Each of the banks invited to tender was in our relationship bank group, with a single exception where we wanted to benchmark against a leading local bank in the most exotic of the regions. This allowed us to test that the bank group was offering a sufficiently strong package. Interestingly, the local bank in this instance, while reassuringly strong in its own market, fell down on our requirements for repatriation of surplus cash and centralised balance reporting.
The bids of the remaining banks ticked each of the mandatory boxes, and the assessment scores were all close. So we arranged meetings with each of them (providing a very welcome, but too short, warm-weather break), scheduled back-to-back over a couple of days.
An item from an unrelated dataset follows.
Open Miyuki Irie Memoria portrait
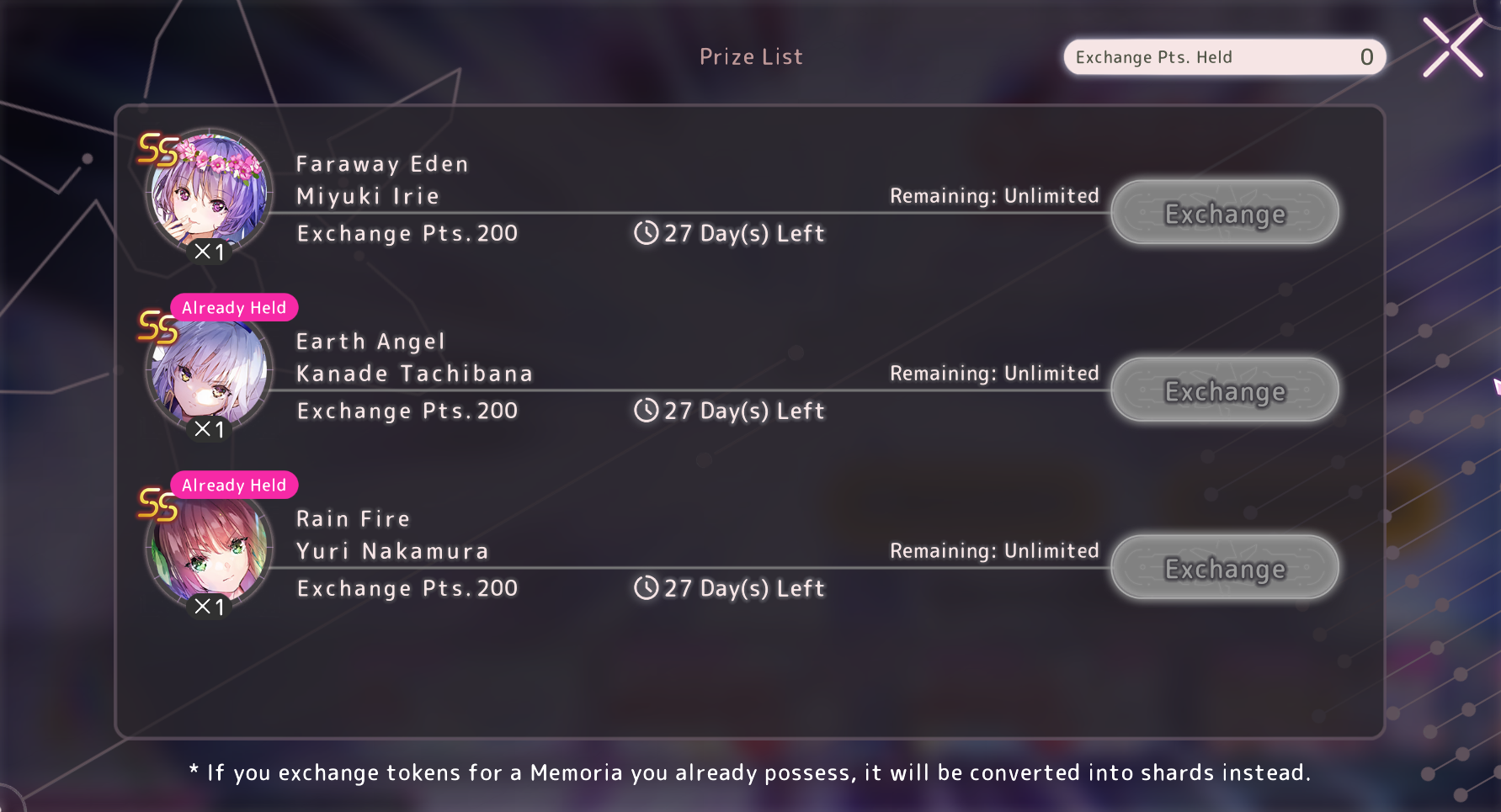1501x812 pixels. pos(209,192)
This had the benefit of concentrating our attention and avoiding distractions, and forced us to complete post-meeting assessments immediately to avoid any confusion around which bank said what and when.
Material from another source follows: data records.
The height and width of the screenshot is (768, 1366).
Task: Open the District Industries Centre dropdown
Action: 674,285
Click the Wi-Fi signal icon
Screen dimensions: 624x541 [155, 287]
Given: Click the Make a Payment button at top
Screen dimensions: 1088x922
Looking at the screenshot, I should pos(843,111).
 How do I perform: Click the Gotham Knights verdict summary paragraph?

We were amused by the banks trying to interpret their relative positions from their place in the timetable – a random draw had anticipated this.
The process was lengthy and arduous, but I’m pleased that we avoided any shortcut temptations that would have come back to bite us later
And then it was decision time, at which stage our detailed assessment framework came into its own, providing a high degree of objectivity in the analysis. Relationship dynamics were incorporated, as well as recognition of the advantages of incumbency, without overstating any transition costs and risks.
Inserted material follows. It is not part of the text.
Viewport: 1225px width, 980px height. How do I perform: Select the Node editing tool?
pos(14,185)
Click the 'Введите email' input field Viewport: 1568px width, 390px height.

This analysis was priceless when it came to advising the banks of the results – being able to articulate where the unsuccessful banks fell short provided a framework for those difficult conversations, and avoided any sense of injustice that could have undermined the ongoing relationship.
The process was lengthy and arduous, but I’m pleased that we avoided any shortcut temptations that would have come back to bite us later. We secured banking improvements that enhanced service-level commitments that will streamline processes. We have access to new products that will improve the efficiency and effectiveness of treasury operations. And tariff reductions and improved returns will help the bottom line.
Of course, that’s all well and good in principle. The next step is implementation, to actually deliver these benefits. And while we’re working through these, the question now is: where should we tender next? Brazil next year is looking good, say around summertime?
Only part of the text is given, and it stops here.